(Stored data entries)
====

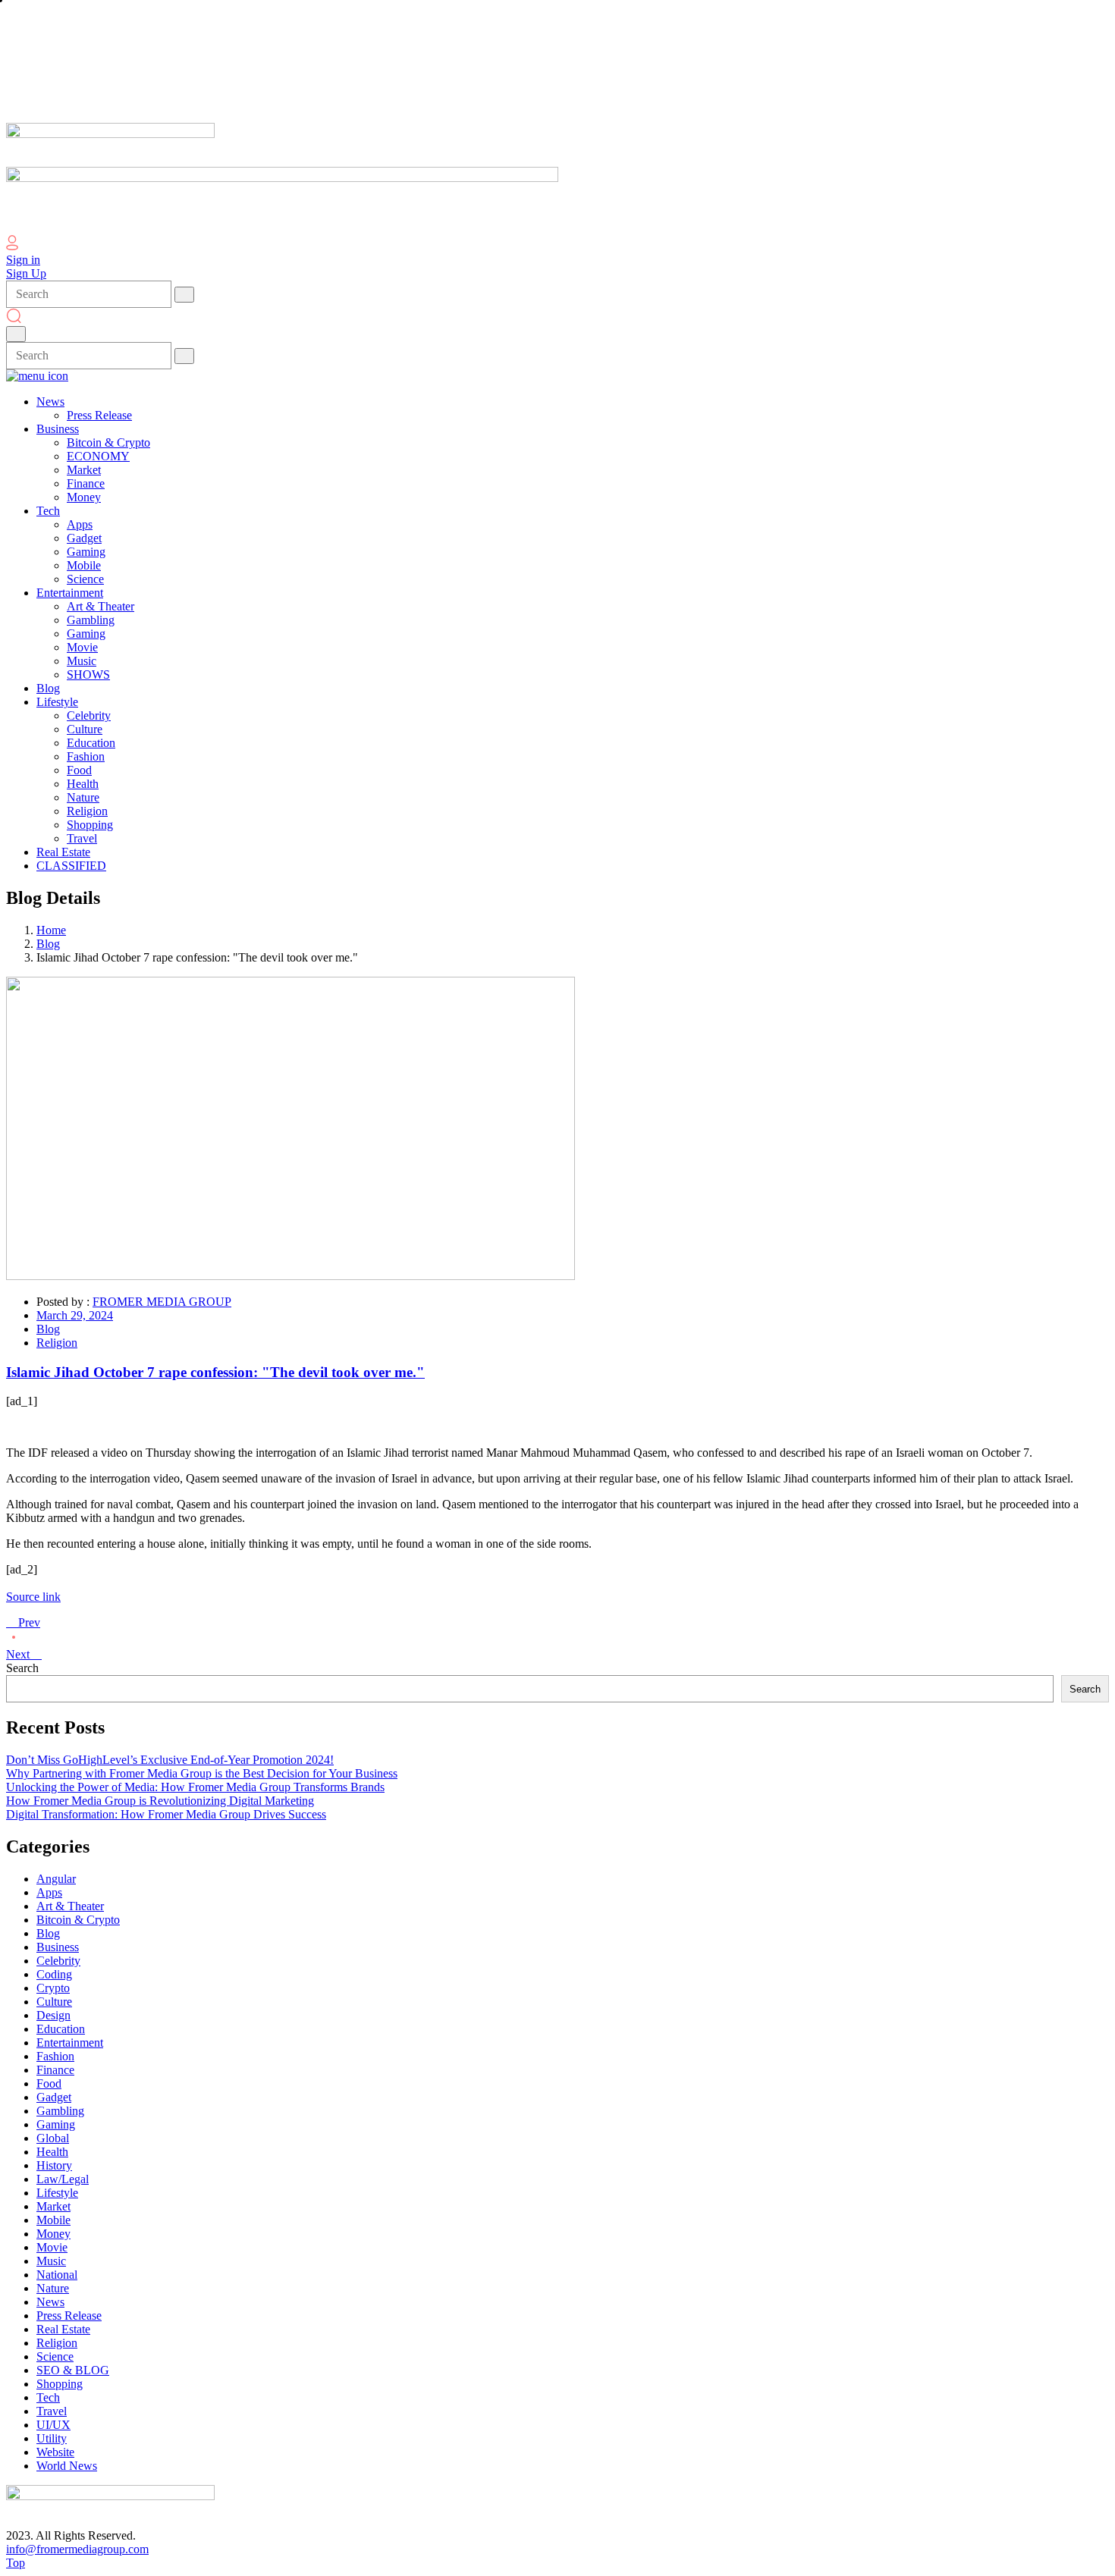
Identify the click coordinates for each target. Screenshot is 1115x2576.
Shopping (59, 2383)
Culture (54, 2001)
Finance (55, 2069)
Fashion (55, 2056)
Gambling (60, 2110)
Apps (49, 1892)
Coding (54, 1974)
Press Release (69, 2315)
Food (48, 2083)
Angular (56, 1878)
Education (60, 2028)
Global (52, 2138)
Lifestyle (57, 2192)
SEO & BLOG (72, 2370)
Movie (52, 2247)
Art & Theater (70, 1906)
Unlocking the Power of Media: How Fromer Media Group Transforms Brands (195, 1787)
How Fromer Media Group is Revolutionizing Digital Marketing (160, 1800)
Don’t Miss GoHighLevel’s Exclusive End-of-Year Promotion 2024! (170, 1759)
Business (57, 1947)
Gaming (55, 2124)
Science (55, 2356)
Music (51, 2260)
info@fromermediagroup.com (77, 2549)
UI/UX (53, 2424)
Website (55, 2452)
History (54, 2165)
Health (52, 2151)
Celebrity (58, 1960)
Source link (33, 1596)
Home (51, 930)
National (56, 2274)
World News (66, 2465)
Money (53, 2233)
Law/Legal (62, 2179)
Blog (48, 943)
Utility (51, 2438)
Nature (52, 2288)
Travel (51, 2411)
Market (53, 2206)
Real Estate (63, 2329)
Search (22, 1667)
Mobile (53, 2220)
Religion (56, 1342)
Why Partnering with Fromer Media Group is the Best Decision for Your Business (201, 1773)
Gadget (53, 2097)
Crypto (53, 1987)
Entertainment (69, 2042)
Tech (48, 2397)
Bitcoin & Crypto (78, 1919)
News (50, 2301)
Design (53, 2015)
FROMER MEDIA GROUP (162, 1301)
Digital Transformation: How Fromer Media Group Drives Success (166, 1814)
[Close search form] (16, 334)
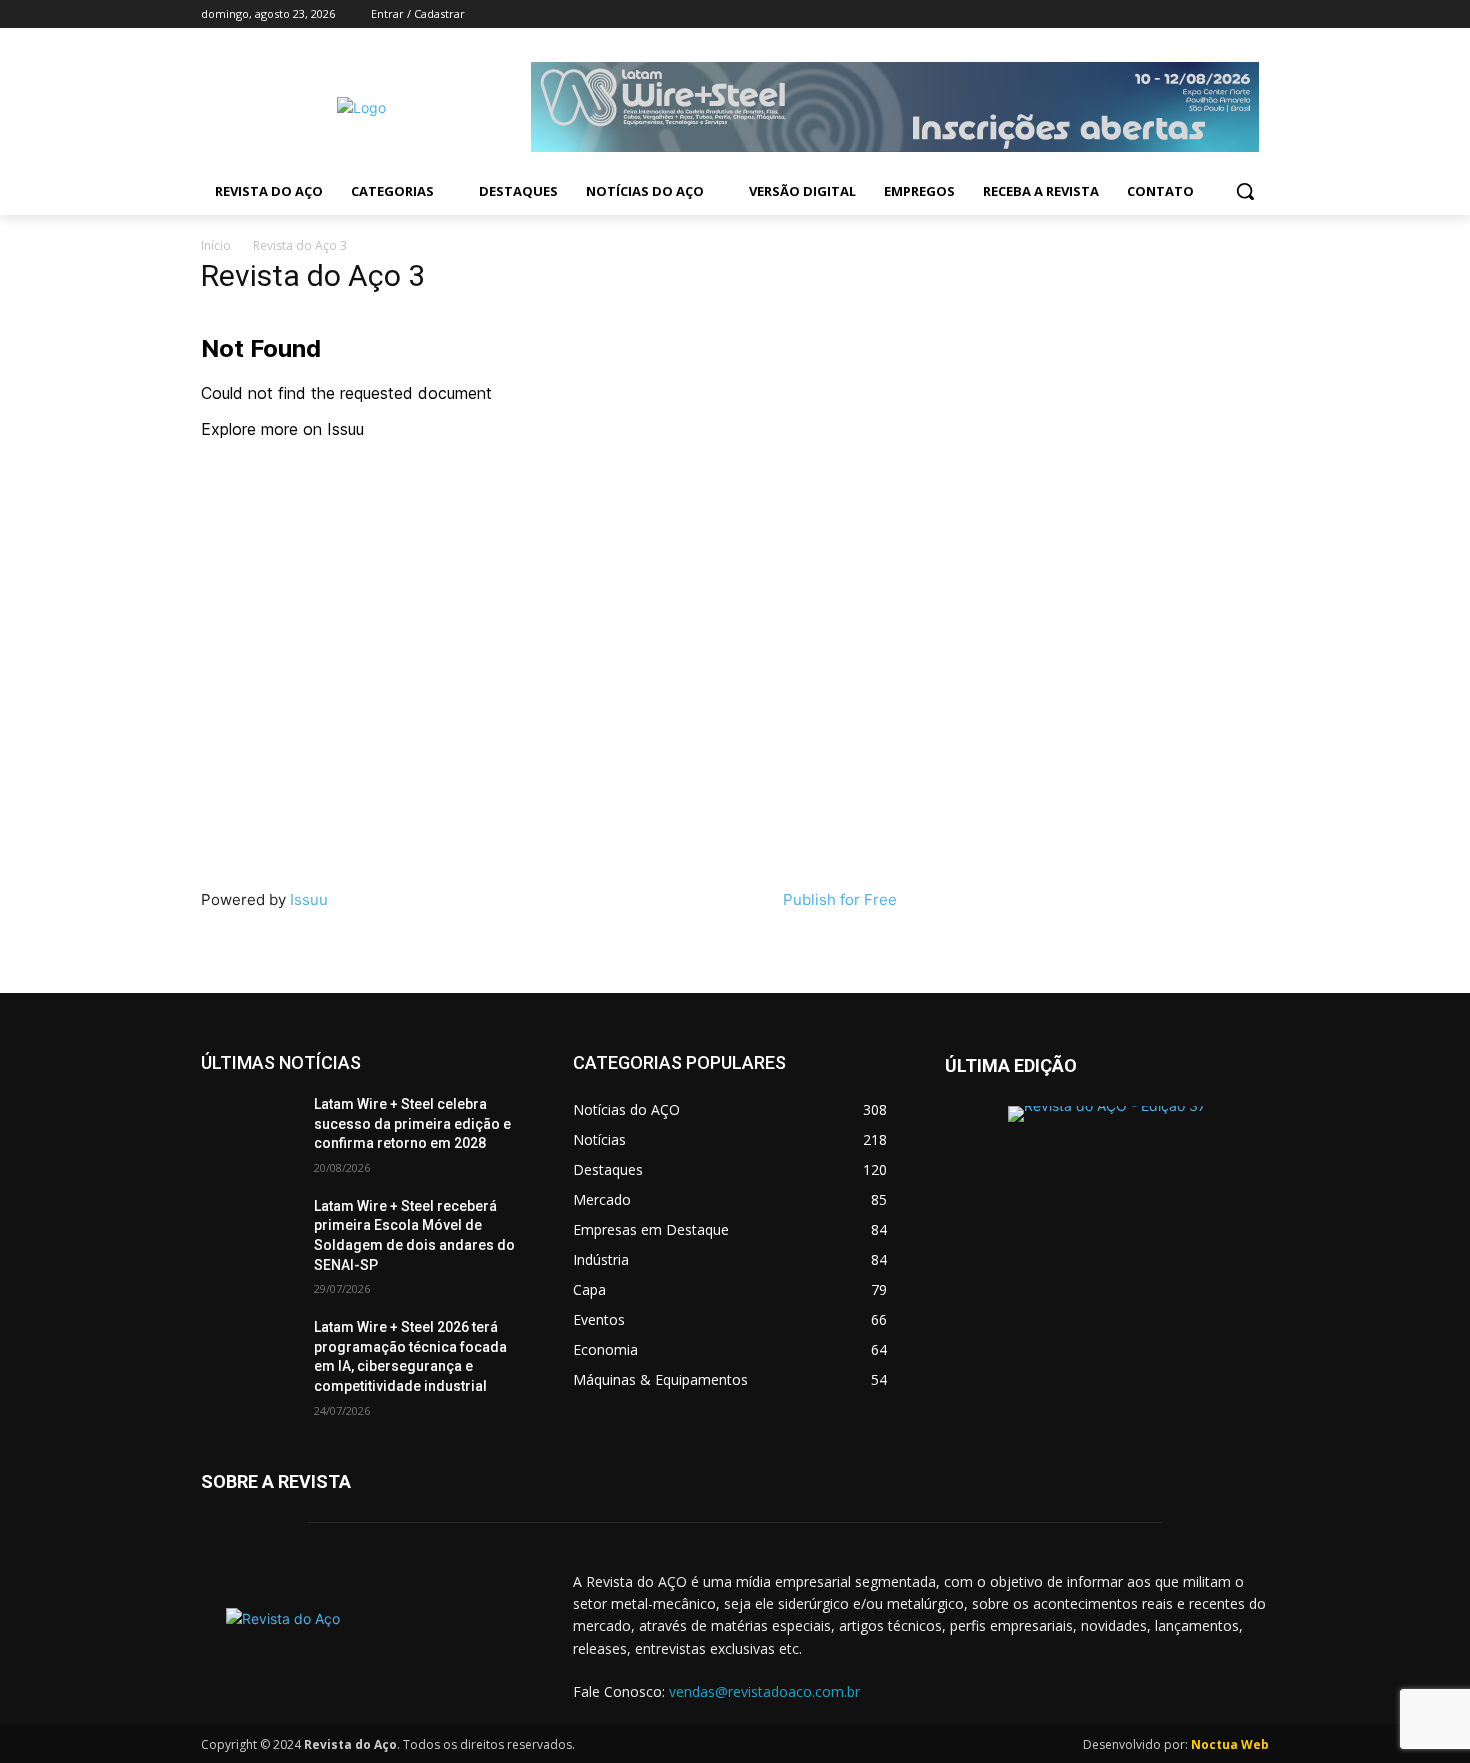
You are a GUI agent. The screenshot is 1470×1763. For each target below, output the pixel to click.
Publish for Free (840, 899)
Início (216, 245)
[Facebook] (1146, 14)
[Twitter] (1202, 14)
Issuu (309, 899)
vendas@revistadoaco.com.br (764, 1691)
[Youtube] (1257, 14)
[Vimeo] (1229, 14)
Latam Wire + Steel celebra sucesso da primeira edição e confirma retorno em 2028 (412, 1123)
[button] (1245, 191)
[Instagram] (1174, 14)
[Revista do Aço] (363, 1640)
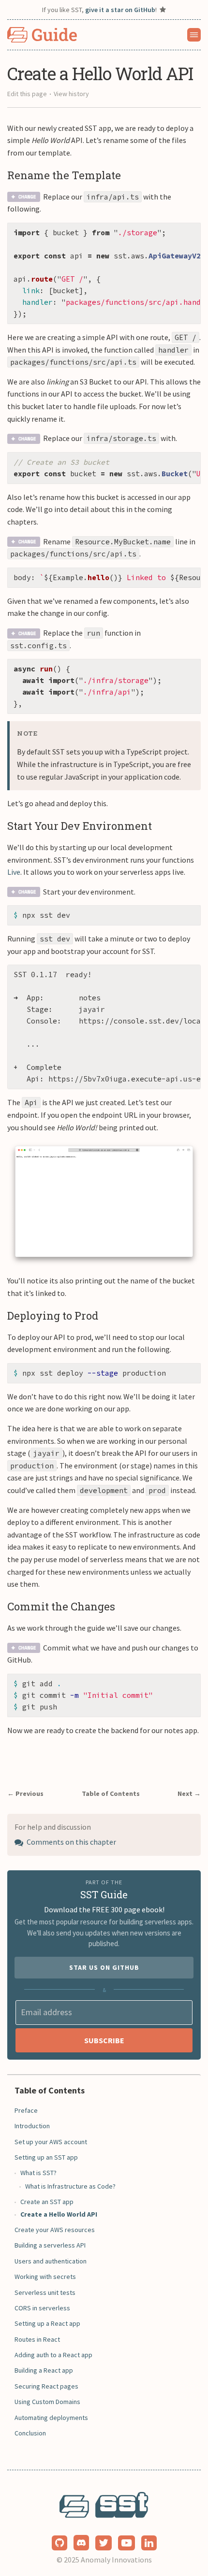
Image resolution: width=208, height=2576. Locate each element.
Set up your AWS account (51, 2141)
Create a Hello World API (58, 2214)
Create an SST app (47, 2201)
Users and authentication (51, 2261)
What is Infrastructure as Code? (70, 2186)
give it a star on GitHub (120, 9)
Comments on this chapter (70, 1842)
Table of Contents (111, 1793)
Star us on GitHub (104, 1967)
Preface (26, 2110)
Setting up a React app (47, 2323)
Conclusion (30, 2433)
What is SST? (38, 2172)
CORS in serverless (42, 2308)
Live (13, 872)
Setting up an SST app (46, 2157)
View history (71, 93)
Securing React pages (46, 2386)
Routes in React (37, 2339)
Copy (185, 233)
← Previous (25, 1793)
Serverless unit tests (45, 2292)
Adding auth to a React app (53, 2354)
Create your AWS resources (55, 2229)
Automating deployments (51, 2417)
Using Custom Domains (47, 2401)
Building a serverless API (50, 2245)
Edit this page (27, 93)
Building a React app (44, 2370)
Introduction (32, 2125)
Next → (189, 1793)
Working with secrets (45, 2276)
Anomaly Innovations (116, 2559)
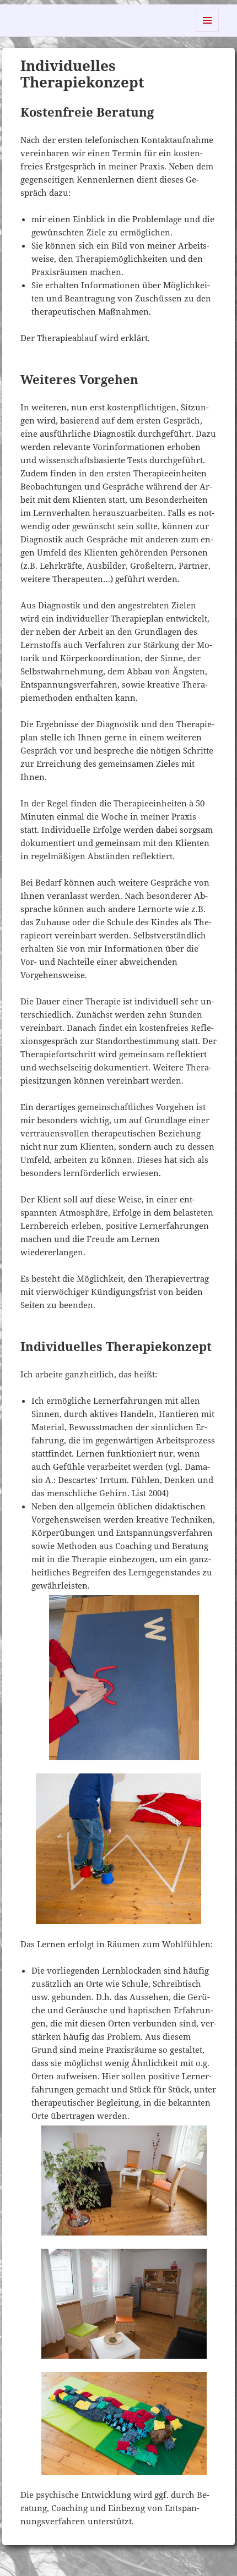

====

In the data above, find the line containing "[Vimeo] (1229, 14)"; from there, please write out each line through the end, exactly, with the pictures omitted.

[Vimeo] (1229, 14)
Latam Wire + Steel celebra sucesso da primeira edição e confirma retorno em 2028 (412, 1123)
[button] (1245, 191)
[Instagram] (1174, 14)
[Revista do Aço] (363, 1640)
Image resolution: width=208, height=2576. Locate each element.
Set up your AWS account (51, 2141)
Create a Hello World API (58, 2214)
Create an SST app (47, 2201)
Users and authentication (51, 2261)
What is Infrastructure as Code? (70, 2186)
give it a star on GitHub (120, 9)
Comments on this chapter (70, 1842)
Table of Contents (111, 1793)
Star us on GitHub (104, 1967)
Preface (26, 2110)
Setting up a React app (47, 2323)
Conclusion (30, 2433)
What is SST? (38, 2172)
CORS in serverless (42, 2308)
Live (13, 872)
Setting up an SST app (46, 2157)
View history (71, 93)
Securing React pages (46, 2386)
Routes in React (37, 2339)
Copy (185, 233)
← Previous (25, 1793)
Serverless unit tests (45, 2292)
Adding auth to a React app (53, 2354)
Create your AWS resources (55, 2229)
Automating deployments (51, 2417)
Using Custom Domains (47, 2401)
Building a serverless API (50, 2245)
Edit this page (27, 93)
Building a React app (44, 2370)
Introduction (32, 2125)
Next → (189, 1793)
Working with secrets (45, 2276)
Anomaly Innovations (116, 2559)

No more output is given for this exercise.